F (filter): the PDH box gains in V/V
A (actuator): the gains of the laser PZT (1) and AOM (2) in Hz/V.
Inputs:
δL: Laser frequency noise in Hz. This includes noise in the laser itself as well as mechanical noise in the beam path before the beamsplitter. Common to both loops.
δ1,2: Frequency noise imparted by mechanical effects between the beamsplitter and the cavity input mirror in the CCW and CW paths, respectively. Includes VCO frequency noise for CW beam. This noise is differential.
δc: Cavity noise from mirror motion in Hz. Common mode.
S: Unidirectional Sagnac frequency shift. Anti-common mode in the sense that its value in one loop is opposite that in the other. This is added in with δc because it is manifest as an apparent cavity length change.
SN1,2: Shot noise on REFL photodiodes in W. Differential.
Signals:
δV1,2: Error signals input into the PDH boxes. The loops act to minimize these.
ER: The gyro signal in the reflection sensing scheme, which is just the actuation signal to the AOM.
ET: Gyro signal in the transmission sensing scheme. Mixer shown represents optical demod, have to include phaselock loop for electrical demod and frequency shift readout… working on this.
Conclusions that can be drawn so far:
ER is easy to read out, but contains extra noise.

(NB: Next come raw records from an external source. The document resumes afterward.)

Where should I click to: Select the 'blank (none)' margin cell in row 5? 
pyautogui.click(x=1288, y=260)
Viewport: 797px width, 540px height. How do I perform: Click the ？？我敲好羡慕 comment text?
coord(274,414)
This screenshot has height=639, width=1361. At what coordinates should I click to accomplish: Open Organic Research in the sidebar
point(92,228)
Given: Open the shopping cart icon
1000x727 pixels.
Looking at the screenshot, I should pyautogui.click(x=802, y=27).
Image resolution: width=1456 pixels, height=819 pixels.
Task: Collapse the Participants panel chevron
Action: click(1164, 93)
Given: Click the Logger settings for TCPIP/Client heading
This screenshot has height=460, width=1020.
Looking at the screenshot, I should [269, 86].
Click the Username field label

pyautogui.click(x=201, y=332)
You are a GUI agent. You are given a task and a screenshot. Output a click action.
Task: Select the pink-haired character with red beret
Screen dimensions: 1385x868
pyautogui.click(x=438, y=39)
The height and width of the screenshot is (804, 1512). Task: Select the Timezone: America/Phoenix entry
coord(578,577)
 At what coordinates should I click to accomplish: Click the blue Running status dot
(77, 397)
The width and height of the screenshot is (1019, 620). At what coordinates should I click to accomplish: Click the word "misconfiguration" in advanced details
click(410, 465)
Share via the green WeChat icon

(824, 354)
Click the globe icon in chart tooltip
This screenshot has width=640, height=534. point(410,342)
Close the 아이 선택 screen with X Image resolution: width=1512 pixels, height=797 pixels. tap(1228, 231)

The signal fed from the CCW loop to the CW loop (this is just the laser PZT acting on the common laser) suppresses δL and δc, and it adds half the total Sagnac signal, S. However, it also imparts the shot noise of REFL CCW (SN1) and the CCW precavity frequency noise δ1. This means that ER is proportional to [2S + δ2 - δ1 + (1/P2)(SN2 - SN1)], that is, signal + differential precavity noise + differential shot noise suppressed by the cavity finesse.
In the transmission sensing scheme, the optical signals are combined after they have interacted with the input optics, and their differential noise is suppressed by the CW loop gain. They contain the frequency fluctuations required to stay matched to the cavity (-δc), but this noise is common mode and is rejected by the CMRR of the transmission demod. The only noise in the transmission scheme is thus the REFL shot noise suppressed by the cavity finesse as well as any other frequency noise occurring after the cavity mirrors (vibrations in the MZ, noise in the PLL VCO, and shot noise on the TRANS PDs, which is suppressed by a factor of f). If these can be attenuated to better than the junk at the input side, then we're better off in transmission.
Other notes: There is an additional nose source from phase modulation of the REFL signal (beat between leakage beam and SBs) caused by the mirrors on the way back through the faradays. These come in where SN does. Assuming small δϕ (which we can do because the mirrors are only moving a very small fraction of the beat wavelength), the resultant power fluctuation is second order in δϕ. Numbers coming soon but we think this can be ignored.
As far as the physical experiment is concerned, our next step is to monitor δV1 and adjust the CCW loop to minimize noise therein. The quieter this is, the better the common mode rejection. Then we can worry about gyro signals and sensitivity curves.